Reproduce the closing run of lines below verbatim, from the line that contains "720x573 pixels." up to and including the final line.

═══ DATA RECORDS

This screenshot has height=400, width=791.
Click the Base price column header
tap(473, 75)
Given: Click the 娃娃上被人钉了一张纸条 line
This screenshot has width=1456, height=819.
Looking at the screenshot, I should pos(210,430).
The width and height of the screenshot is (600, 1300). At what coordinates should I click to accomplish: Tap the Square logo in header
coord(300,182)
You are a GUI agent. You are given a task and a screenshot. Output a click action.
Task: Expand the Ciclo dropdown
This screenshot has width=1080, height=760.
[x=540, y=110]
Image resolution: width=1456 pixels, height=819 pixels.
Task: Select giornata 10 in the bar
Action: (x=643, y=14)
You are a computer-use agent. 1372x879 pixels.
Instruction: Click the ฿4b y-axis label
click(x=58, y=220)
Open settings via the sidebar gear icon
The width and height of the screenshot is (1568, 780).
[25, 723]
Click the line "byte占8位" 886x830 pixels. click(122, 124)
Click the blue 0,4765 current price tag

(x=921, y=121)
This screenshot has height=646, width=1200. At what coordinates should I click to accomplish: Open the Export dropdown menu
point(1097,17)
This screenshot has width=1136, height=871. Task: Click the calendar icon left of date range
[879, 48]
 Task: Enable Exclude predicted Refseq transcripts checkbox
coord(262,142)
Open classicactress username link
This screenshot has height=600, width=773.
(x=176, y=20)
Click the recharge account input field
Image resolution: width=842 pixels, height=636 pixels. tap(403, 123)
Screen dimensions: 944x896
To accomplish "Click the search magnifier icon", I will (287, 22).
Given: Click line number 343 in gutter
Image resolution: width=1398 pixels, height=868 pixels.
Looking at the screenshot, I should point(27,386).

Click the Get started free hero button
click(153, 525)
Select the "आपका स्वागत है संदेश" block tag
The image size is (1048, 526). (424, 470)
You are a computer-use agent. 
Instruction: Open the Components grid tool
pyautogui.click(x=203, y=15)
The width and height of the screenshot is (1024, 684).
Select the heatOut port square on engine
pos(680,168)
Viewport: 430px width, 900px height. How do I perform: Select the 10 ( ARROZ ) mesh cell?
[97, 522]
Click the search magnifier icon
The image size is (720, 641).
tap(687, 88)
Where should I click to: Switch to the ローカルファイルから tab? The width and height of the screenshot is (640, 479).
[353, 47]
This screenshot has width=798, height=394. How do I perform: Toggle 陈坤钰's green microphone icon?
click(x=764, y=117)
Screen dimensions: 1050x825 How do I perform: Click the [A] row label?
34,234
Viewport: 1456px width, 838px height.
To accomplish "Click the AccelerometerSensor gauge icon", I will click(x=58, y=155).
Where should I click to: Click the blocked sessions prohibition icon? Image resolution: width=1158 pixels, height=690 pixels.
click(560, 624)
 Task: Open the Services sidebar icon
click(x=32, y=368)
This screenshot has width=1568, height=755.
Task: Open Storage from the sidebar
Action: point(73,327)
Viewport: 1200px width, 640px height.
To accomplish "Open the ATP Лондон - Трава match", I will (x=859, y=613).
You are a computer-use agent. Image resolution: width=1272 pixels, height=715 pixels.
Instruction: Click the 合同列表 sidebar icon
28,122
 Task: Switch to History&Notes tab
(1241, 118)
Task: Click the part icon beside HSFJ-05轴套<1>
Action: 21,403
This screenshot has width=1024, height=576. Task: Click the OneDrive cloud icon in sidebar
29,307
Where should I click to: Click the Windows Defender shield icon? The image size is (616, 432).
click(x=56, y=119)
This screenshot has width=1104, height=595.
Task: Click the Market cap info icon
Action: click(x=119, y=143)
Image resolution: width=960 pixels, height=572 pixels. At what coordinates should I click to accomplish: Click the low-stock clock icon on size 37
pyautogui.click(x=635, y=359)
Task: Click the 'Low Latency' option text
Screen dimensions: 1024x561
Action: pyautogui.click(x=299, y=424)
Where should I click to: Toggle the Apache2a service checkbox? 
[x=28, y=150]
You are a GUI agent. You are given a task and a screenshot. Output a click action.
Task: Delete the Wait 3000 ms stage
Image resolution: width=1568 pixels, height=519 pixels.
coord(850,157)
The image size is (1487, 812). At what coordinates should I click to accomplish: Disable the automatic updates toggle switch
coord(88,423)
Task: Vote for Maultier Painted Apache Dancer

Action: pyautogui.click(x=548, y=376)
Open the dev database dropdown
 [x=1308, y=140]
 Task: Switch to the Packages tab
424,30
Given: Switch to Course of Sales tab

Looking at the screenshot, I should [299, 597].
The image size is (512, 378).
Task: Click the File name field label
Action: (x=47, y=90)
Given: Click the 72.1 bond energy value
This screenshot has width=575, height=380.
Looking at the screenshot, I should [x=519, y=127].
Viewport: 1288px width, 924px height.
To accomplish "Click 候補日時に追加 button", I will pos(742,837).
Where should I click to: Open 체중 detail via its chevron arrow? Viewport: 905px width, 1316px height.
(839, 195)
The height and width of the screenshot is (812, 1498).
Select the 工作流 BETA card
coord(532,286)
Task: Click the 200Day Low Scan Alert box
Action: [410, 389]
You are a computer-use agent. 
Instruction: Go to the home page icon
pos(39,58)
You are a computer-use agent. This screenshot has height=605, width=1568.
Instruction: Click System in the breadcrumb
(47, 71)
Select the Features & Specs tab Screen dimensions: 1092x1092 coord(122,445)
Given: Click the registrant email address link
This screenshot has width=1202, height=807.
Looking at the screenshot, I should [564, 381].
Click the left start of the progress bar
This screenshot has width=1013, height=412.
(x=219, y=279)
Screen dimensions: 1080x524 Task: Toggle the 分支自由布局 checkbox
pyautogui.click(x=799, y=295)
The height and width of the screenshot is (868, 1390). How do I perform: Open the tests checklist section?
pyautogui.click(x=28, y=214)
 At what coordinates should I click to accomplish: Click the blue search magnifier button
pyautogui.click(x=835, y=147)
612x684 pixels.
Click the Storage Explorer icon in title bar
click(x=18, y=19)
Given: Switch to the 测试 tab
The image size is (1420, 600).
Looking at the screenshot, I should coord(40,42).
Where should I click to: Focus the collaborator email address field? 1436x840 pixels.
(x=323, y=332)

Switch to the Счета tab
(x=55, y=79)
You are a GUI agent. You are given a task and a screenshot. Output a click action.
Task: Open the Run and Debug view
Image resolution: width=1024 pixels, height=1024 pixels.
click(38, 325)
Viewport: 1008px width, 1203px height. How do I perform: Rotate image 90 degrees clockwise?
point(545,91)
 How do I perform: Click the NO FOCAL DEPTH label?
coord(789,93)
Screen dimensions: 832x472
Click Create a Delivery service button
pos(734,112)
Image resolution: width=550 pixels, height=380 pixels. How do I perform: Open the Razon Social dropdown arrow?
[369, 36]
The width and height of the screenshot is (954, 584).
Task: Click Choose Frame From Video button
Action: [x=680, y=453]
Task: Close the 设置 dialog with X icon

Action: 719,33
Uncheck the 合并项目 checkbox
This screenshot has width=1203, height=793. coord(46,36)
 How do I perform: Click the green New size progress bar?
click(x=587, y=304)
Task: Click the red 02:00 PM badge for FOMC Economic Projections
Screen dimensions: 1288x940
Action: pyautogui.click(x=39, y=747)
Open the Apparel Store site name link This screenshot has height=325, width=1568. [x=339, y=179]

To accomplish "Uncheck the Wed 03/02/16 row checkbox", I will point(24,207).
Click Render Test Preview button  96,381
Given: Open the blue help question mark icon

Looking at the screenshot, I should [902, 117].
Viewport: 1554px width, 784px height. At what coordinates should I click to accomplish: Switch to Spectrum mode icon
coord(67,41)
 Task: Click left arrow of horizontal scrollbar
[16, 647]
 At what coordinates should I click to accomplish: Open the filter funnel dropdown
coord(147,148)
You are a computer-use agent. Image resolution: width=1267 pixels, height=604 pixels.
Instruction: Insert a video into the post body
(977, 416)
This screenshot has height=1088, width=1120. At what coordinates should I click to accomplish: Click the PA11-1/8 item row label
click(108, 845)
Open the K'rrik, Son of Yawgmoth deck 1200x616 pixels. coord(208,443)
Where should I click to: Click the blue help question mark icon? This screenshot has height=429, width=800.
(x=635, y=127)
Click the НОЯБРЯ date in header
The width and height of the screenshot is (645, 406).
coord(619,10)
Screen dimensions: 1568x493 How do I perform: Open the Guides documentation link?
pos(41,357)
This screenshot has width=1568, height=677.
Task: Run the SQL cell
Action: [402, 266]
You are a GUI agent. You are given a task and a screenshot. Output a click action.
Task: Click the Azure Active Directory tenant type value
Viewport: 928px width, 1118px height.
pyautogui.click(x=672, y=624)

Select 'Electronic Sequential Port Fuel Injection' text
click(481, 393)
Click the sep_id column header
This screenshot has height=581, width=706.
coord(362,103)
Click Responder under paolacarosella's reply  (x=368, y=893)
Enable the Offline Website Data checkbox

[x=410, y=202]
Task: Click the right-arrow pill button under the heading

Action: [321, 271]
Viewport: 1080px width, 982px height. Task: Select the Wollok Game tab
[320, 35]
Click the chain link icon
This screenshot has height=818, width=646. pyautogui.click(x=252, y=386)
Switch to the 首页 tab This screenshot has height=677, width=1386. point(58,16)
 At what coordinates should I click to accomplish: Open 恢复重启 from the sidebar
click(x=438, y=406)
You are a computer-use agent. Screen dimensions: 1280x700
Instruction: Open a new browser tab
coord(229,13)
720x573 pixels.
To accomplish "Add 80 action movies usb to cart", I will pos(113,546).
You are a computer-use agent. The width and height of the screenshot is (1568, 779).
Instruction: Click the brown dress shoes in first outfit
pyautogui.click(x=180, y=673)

══════

(PROBLEM SOLUTION):
720x573 pixels.
To accomplish "Add 80 action movies usb to cart", I will pos(113,546).
You are a computer-use agent. The width and height of the screenshot is (1568, 779).
Instruction: Click the brown dress shoes in first outfit
pyautogui.click(x=180, y=673)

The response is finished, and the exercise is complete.